Would you retype the line that contains "Click the LAPS COMP column header" and all lines following it to the end of the entries below, exactly and without pictures?

#####

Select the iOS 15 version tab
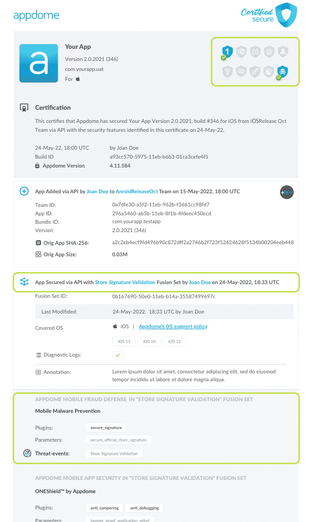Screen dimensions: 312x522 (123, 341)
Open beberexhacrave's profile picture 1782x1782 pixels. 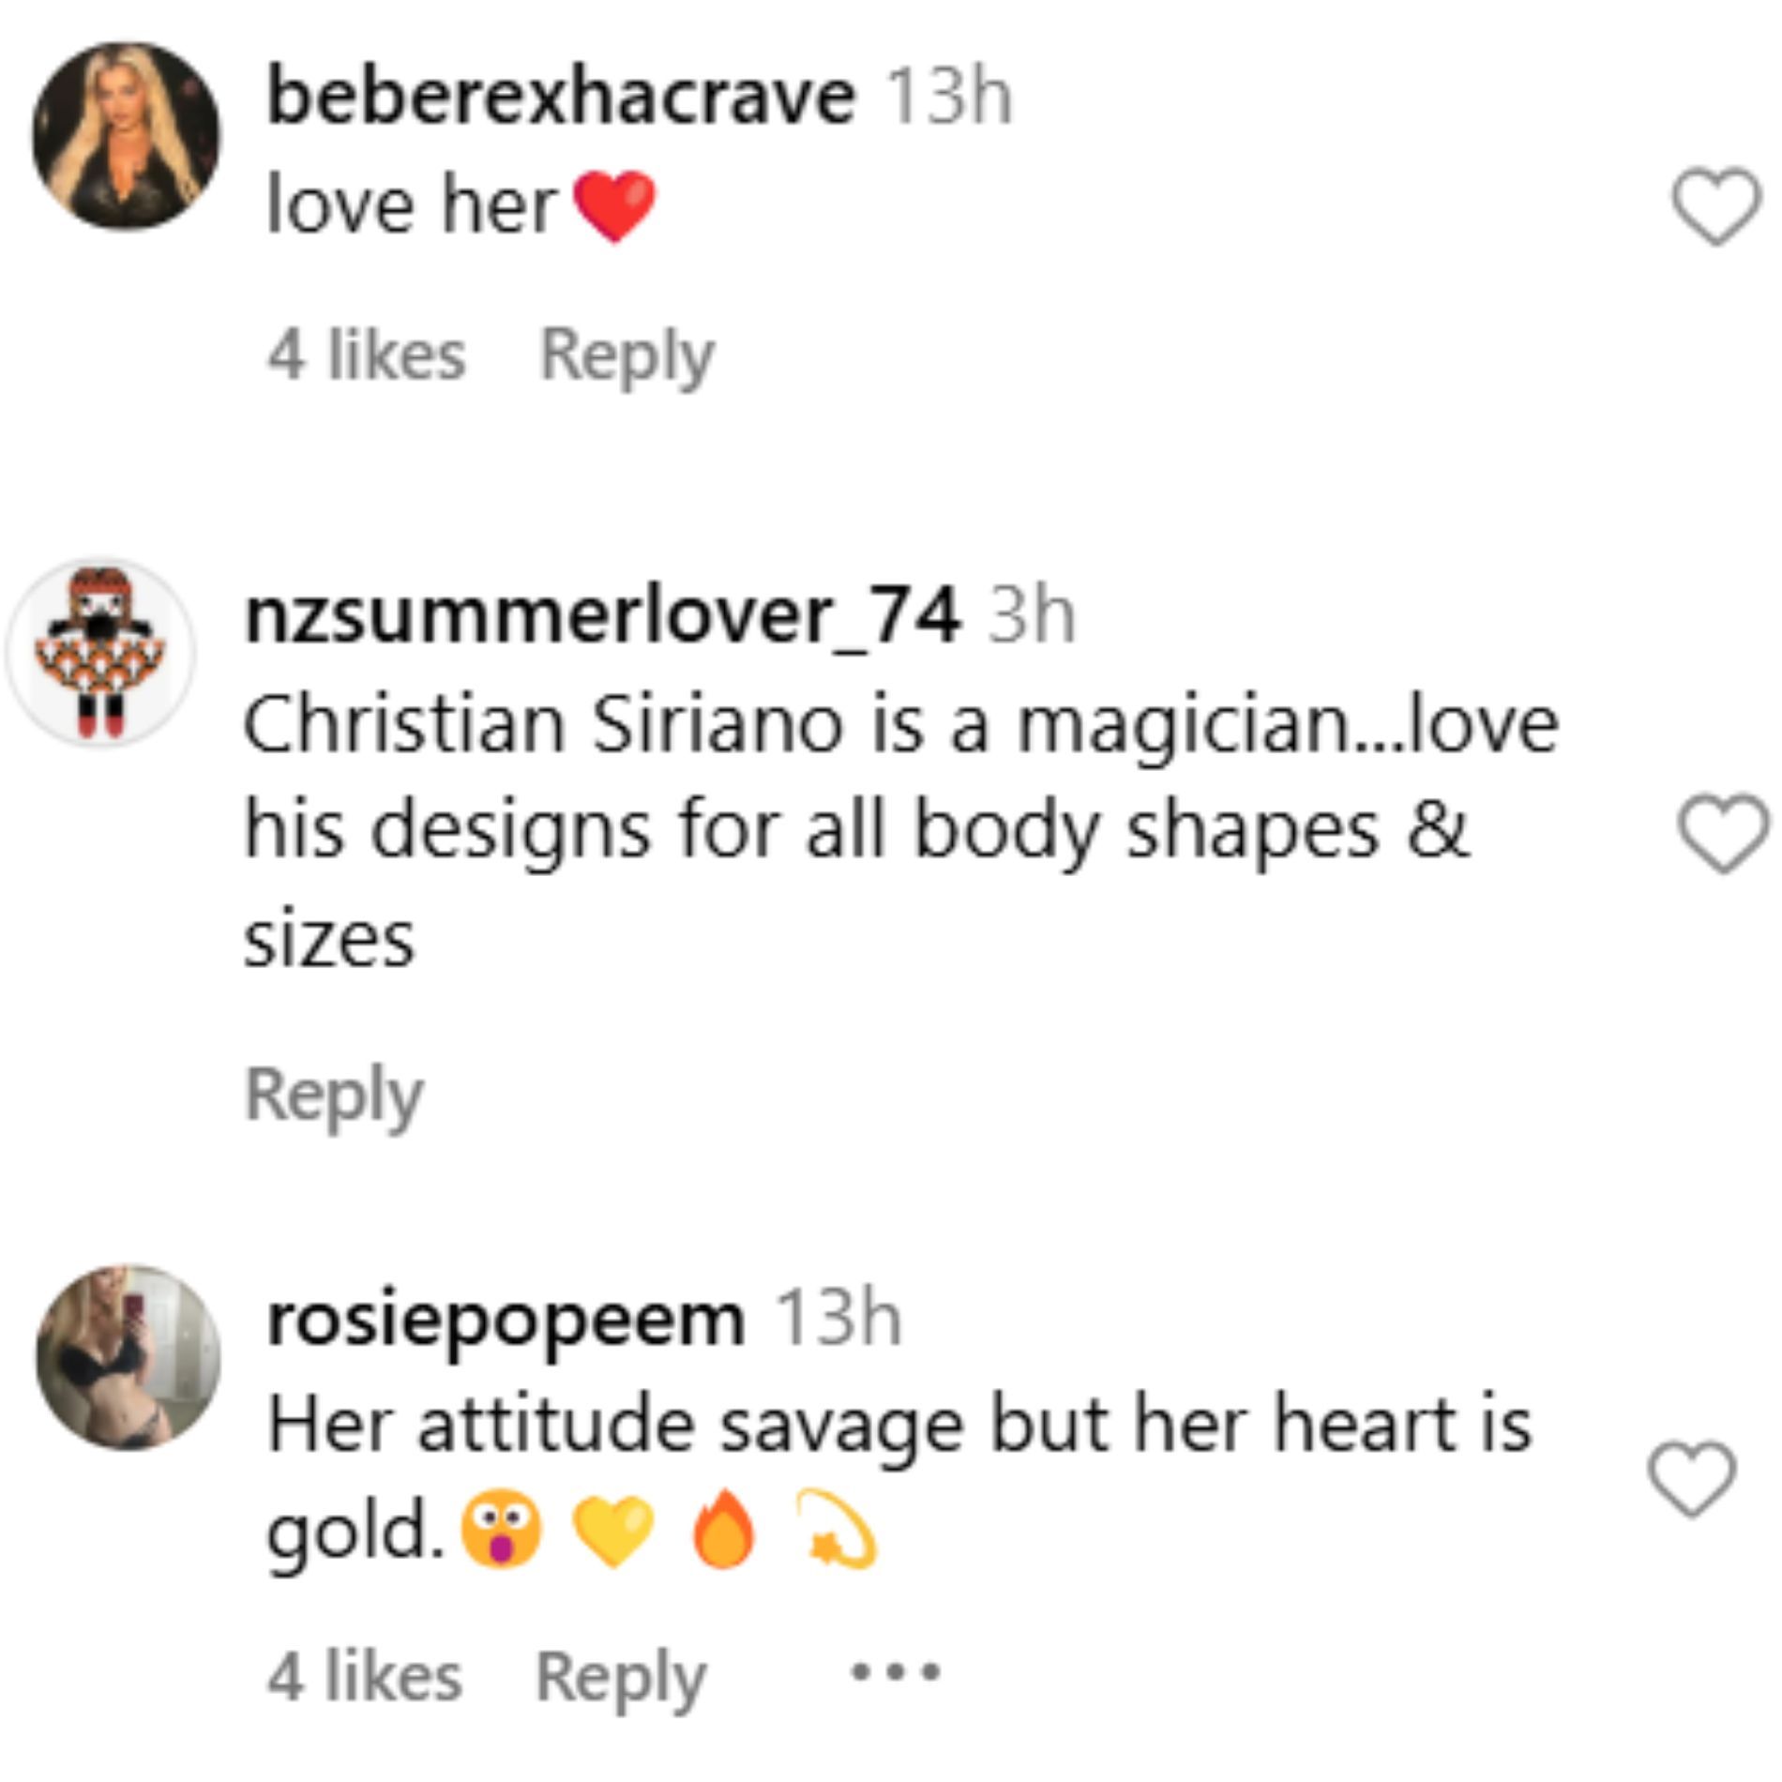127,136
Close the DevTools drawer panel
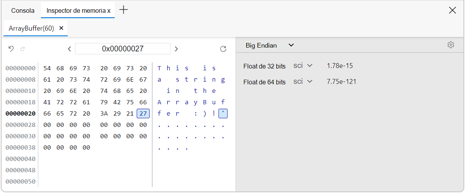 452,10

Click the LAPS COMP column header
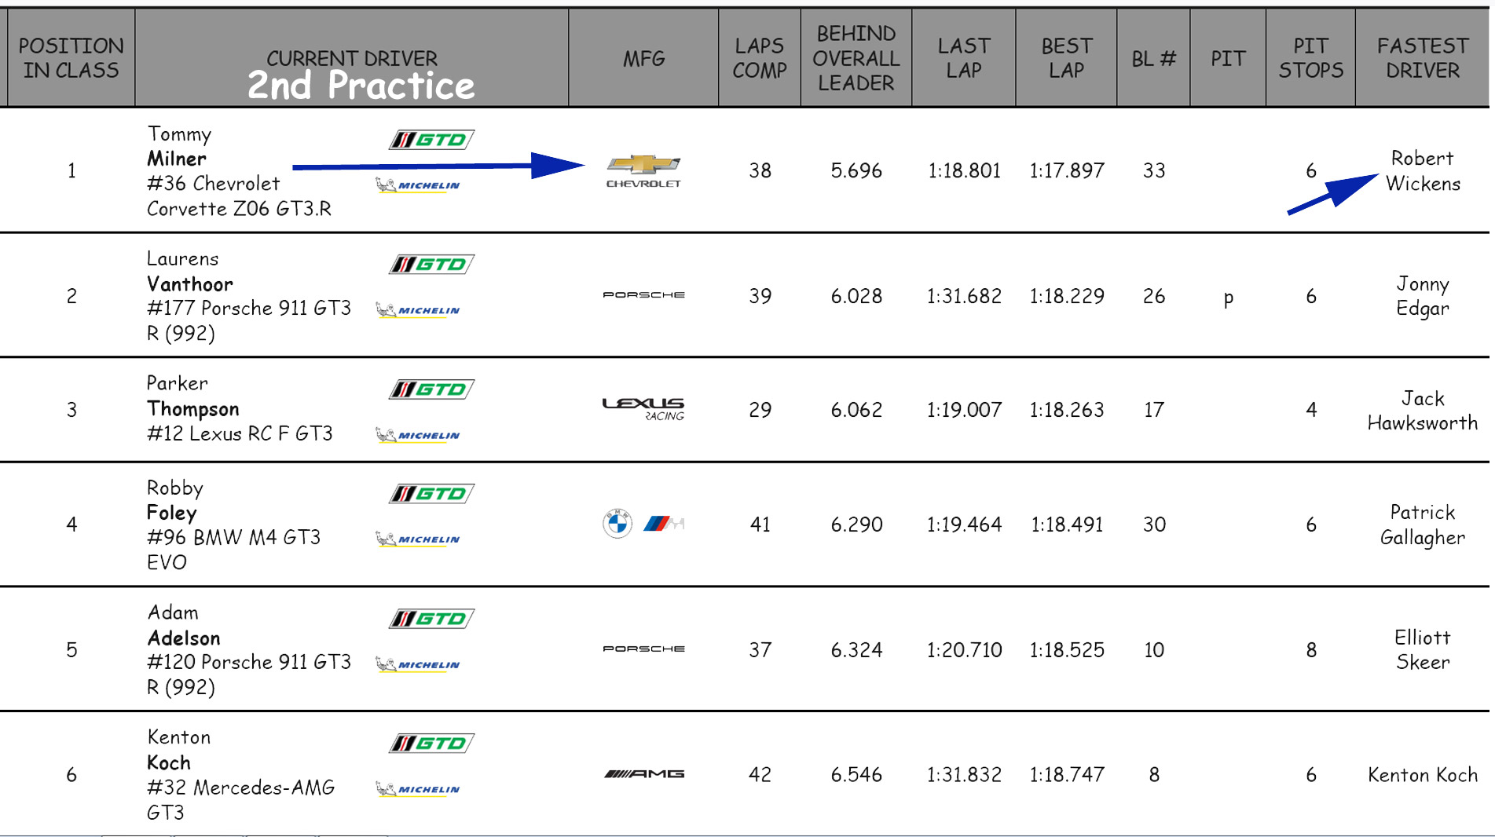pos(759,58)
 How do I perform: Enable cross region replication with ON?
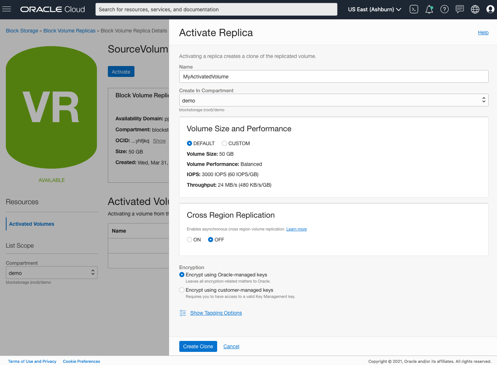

#####

ANSWER AREA |
Click the LAPS COMP column header
pos(759,58)
 How do I perform: Enable cross region replication with ON?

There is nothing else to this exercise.